Following on the previous session theme, David Pulido-Gomez (University of Oxford) discussed the characterization of antimalarial mAbs revealing synergistic epitopes in the P. falciparum Rh5-CyRPA-Ripr invasion complex. He covered the R5CyRP invasion complex mAb panel and stated that Class I mAbs able to bind to the R5CyRP complex can be GIA positive, whereas Class II mAbs do not commonly show GIA activity. Next, Matthew Higgins (University of Oxford) addressed the efforts to overcome the shortcomings of a PfRH5 vaccine using the information learned from the Rh5 vaccine mAbs studies to design improved vaccines using structure-guided knowledge. A redesigning of RH5 showed thermal stabilization and had the same binding, immunogenic and structural properties as the wild type RH5. Then, by computational immunogen grafting, an Rh5 immunogen was designed to prevent growth inhibition by 9AD4.

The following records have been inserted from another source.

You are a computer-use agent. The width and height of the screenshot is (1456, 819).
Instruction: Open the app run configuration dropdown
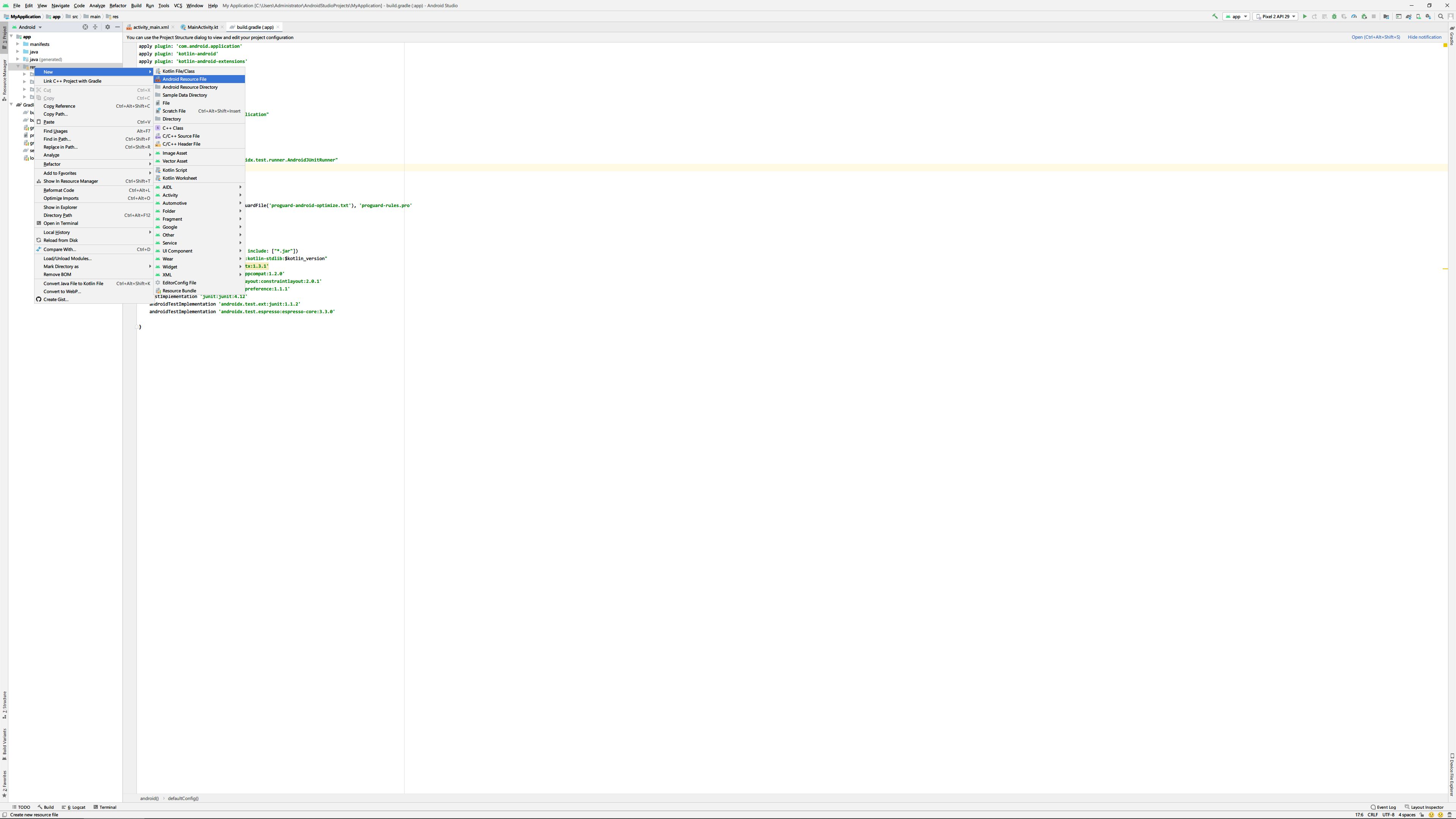point(1236,16)
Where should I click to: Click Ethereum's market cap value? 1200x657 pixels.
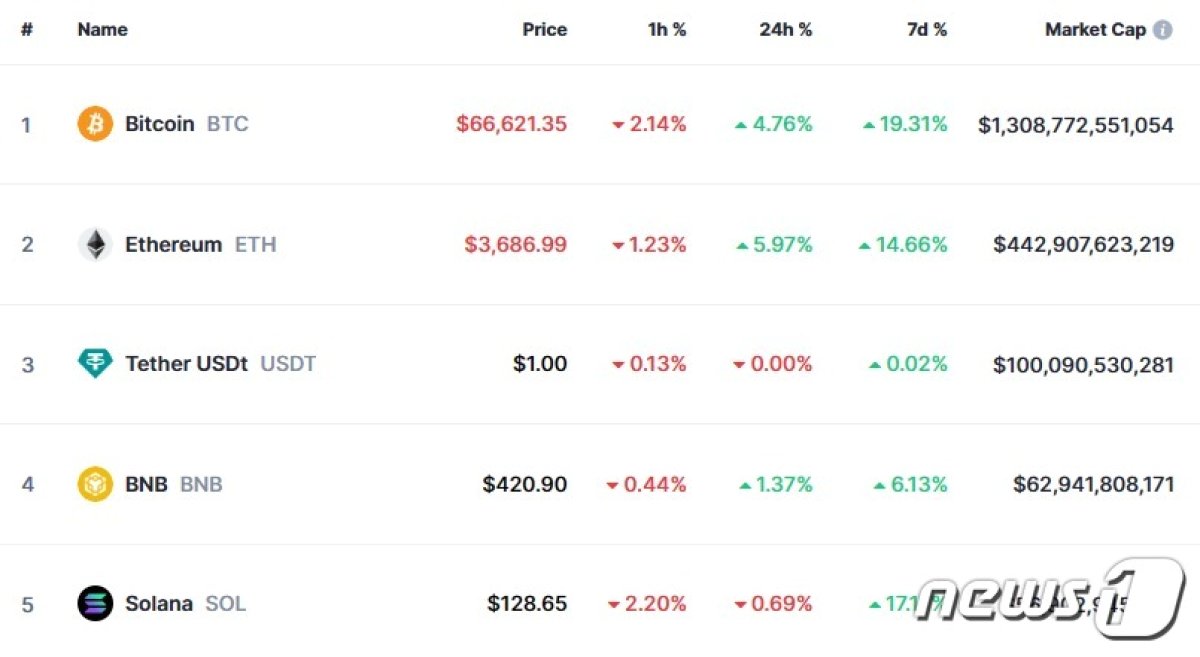click(x=1083, y=244)
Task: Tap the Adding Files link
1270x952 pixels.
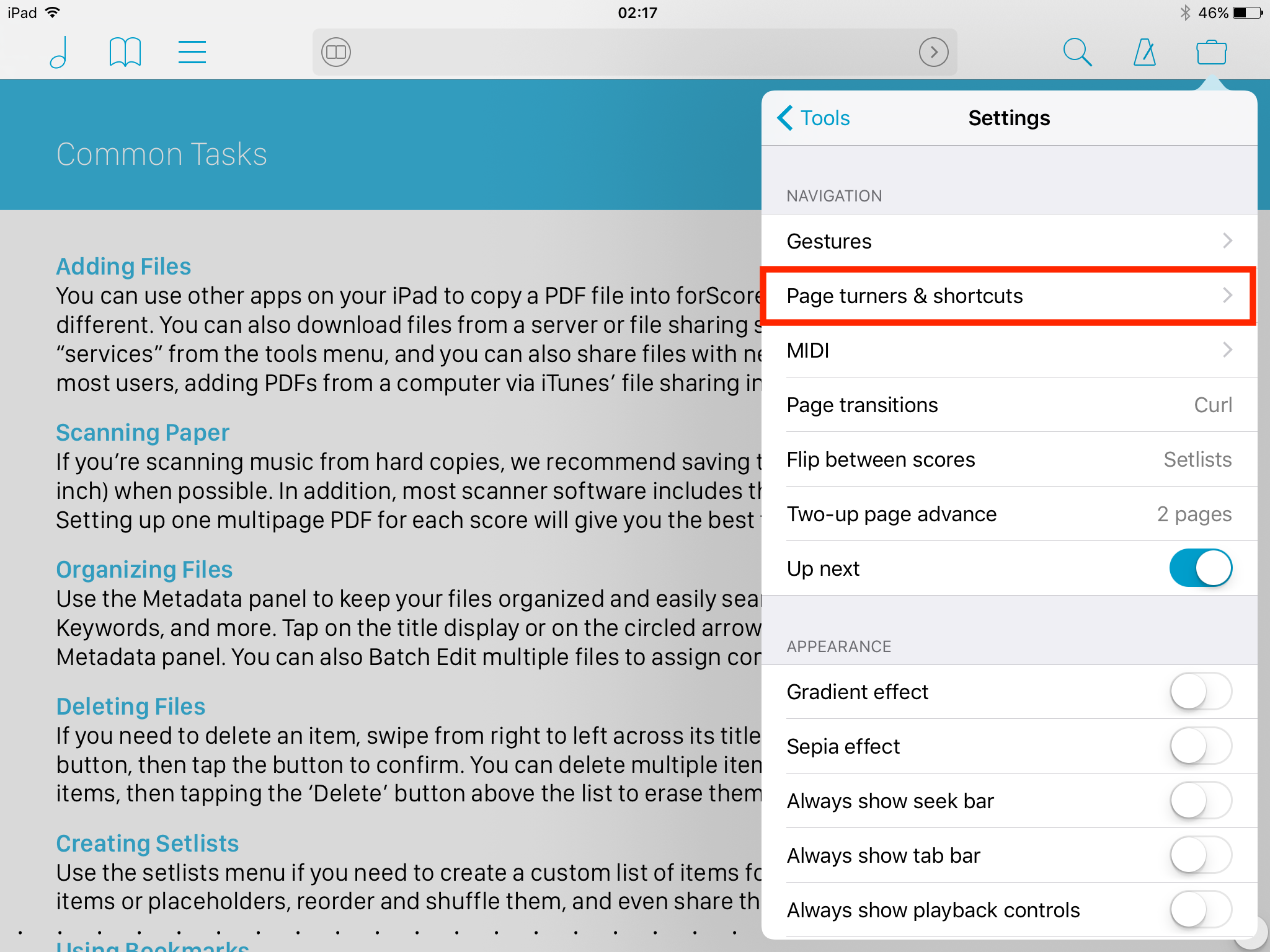Action: click(124, 265)
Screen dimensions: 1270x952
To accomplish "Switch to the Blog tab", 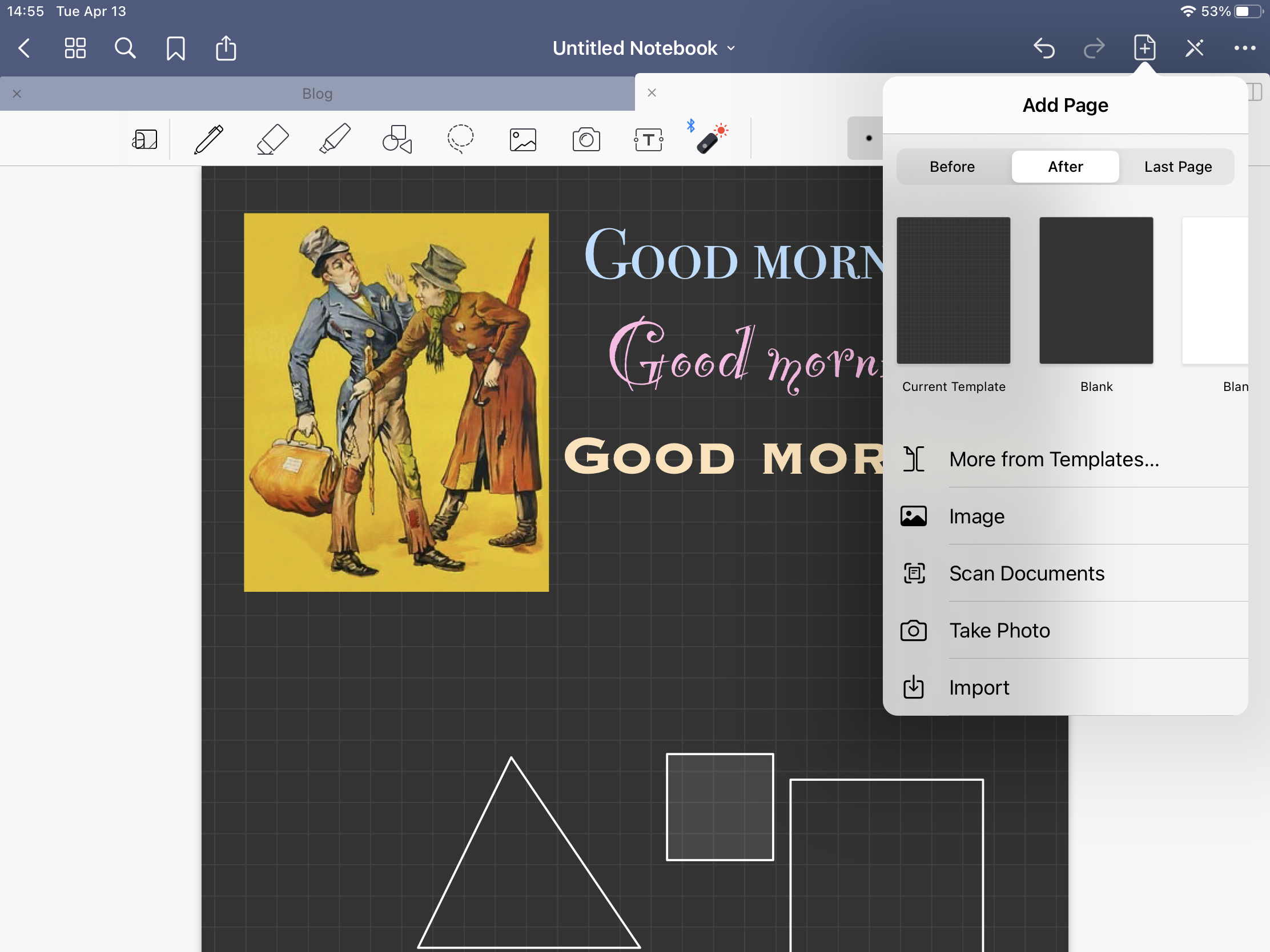I will pos(317,94).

In relation to transmission blocking vaccine (TBV) development, David L. Narum (NIAID, NIH) presented an update on the Pfs230 and Pfs230-Pfs48/45 candidates. Pfs230D1M-EPA formulated with Alhydrogel induced functional activity in a study with US adults and contains at least two functional epitopes. Polymorphisms appear to be limited. Pfs230D1M(-EPA) alone or in combination provides a platform for TBV development. David Mekhaiel (University of Oxford) presented the Pfs48/45 vaccine candidate which is expressed from stage III gametocytes onwards and acts as an anchor for PfCCp complex. Pfs48/45 has advantages as an antigen target as it is relatively conserved and can be boosted with exposure. C. Richter King (PATH Malaria Vaccine Initiative) presented strategies for improving the potency and durability of TBV through structure-based vaccine design. The goal and challenge for next-generation vaccines is to produce durable cross-strain efficacy. Durable vaccine efficacy may not be achievable by recall responses since antibody levels must be at an effective concentration during exposure. To complete the TBV talks, Arianna Marini (University of Oxford) spoke about the HBsAg-based virus-like particles (VLPs) vaccine platforms and showed a promising, novel TBV candidate. In the plug-and-display technology the HBsAg is fused to SpyCatcher and decorated with various TBV antigens fused to SpyTag. The SpyCatcher::HBsAg platform allows the presentation of antigen in the orientation of choice and enhances the functionality of antigen specific antibody response. The response against the carrier did not have an impact on the antigen-specific response.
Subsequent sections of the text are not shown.